== SOURCE MATERIAL ==
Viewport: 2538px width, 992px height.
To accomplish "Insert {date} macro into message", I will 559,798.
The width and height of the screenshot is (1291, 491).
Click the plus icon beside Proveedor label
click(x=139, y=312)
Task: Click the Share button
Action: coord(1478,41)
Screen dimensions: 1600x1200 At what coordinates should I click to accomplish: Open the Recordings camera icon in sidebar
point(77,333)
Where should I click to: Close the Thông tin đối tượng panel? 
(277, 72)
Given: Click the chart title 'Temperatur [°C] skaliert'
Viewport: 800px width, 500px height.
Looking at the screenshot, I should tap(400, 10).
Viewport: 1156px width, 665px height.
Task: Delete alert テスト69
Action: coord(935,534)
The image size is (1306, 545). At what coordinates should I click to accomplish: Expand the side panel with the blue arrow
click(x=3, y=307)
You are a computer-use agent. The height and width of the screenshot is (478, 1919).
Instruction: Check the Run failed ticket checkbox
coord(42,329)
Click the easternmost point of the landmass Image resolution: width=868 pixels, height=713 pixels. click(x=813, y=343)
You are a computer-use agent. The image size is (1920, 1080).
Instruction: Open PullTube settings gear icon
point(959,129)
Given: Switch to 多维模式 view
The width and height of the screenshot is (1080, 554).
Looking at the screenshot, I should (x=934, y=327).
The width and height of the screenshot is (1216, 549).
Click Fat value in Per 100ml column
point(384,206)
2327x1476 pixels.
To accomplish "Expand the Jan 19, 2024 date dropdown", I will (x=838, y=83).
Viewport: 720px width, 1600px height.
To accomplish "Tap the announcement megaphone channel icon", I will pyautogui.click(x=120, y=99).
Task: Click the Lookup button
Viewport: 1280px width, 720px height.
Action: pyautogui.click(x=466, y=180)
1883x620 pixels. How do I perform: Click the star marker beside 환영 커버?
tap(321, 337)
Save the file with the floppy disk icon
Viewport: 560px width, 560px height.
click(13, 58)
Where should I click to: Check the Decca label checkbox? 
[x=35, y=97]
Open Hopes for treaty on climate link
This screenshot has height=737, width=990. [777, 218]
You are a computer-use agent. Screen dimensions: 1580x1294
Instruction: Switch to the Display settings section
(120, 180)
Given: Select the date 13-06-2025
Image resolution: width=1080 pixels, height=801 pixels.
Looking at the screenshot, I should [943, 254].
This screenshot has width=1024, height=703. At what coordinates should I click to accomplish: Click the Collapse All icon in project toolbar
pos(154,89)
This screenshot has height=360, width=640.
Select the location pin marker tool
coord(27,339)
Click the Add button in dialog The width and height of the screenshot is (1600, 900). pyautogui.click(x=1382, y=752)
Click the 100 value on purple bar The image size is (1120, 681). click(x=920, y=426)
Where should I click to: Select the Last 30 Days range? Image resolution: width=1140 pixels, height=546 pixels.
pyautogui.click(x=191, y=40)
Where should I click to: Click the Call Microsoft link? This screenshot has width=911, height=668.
===
> TASK DIRECTIONS
Whatever lines appear above, reproduce every one of them exactly.

> TASK RESPONSE
Viewport: 2538px width, 992px height.
To accomplish "Insert {date} macro into message", I will 559,798.
The width and height of the screenshot is (1291, 491).
Click the plus icon beside Proveedor label
click(x=139, y=312)
Task: Click the Share button
Action: coord(1478,41)
Screen dimensions: 1600x1200 At what coordinates should I click to accomplish: Open the Recordings camera icon in sidebar
point(77,333)
Where should I click to: Close the Thông tin đối tượng panel? 
(277, 72)
Given: Click the chart title 'Temperatur [°C] skaliert'
Viewport: 800px width, 500px height.
Looking at the screenshot, I should tap(400, 10).
Viewport: 1156px width, 665px height.
Task: Delete alert テスト69
Action: coord(935,534)
The image size is (1306, 545). At what coordinates should I click to accomplish: Expand the side panel with the blue arrow
click(x=3, y=307)
You are a computer-use agent. The height and width of the screenshot is (478, 1919).
Instruction: Check the Run failed ticket checkbox
coord(42,329)
Click the easternmost point of the landmass Image resolution: width=868 pixels, height=713 pixels. click(x=813, y=343)
You are a computer-use agent. The image size is (1920, 1080).
Instruction: Open PullTube settings gear icon
point(959,129)
Given: Switch to 多维模式 view
The width and height of the screenshot is (1080, 554).
Looking at the screenshot, I should (x=934, y=327).
The width and height of the screenshot is (1216, 549).
Click Fat value in Per 100ml column
point(384,206)
2327x1476 pixels.
To accomplish "Expand the Jan 19, 2024 date dropdown", I will (x=838, y=83).
Viewport: 720px width, 1600px height.
To accomplish "Tap the announcement megaphone channel icon", I will pyautogui.click(x=120, y=99).
Task: Click the Lookup button
Viewport: 1280px width, 720px height.
Action: pyautogui.click(x=466, y=180)
1883x620 pixels. How do I perform: Click the star marker beside 환영 커버?
tap(321, 337)
Save the file with the floppy disk icon
Viewport: 560px width, 560px height.
click(13, 58)
Where should I click to: Check the Decca label checkbox? 
[x=35, y=97]
Open Hopes for treaty on climate link
This screenshot has height=737, width=990. [777, 218]
You are a computer-use agent. Screen dimensions: 1580x1294
Instruction: Switch to the Display settings section
(120, 180)
Given: Select the date 13-06-2025
Image resolution: width=1080 pixels, height=801 pixels.
Looking at the screenshot, I should [943, 254].
This screenshot has width=1024, height=703. At what coordinates should I click to accomplish: Click the Collapse All icon in project toolbar
pos(154,89)
This screenshot has height=360, width=640.
Select the location pin marker tool
coord(27,339)
Click the Add button in dialog The width and height of the screenshot is (1600, 900). pyautogui.click(x=1382, y=752)
Click the 100 value on purple bar The image size is (1120, 681). click(x=920, y=426)
Where should I click to: Select the Last 30 Days range? Image resolution: width=1140 pixels, height=546 pixels.
pyautogui.click(x=191, y=40)
Where should I click to: Click the Call Microsoft link? This screenshot has width=911, height=668.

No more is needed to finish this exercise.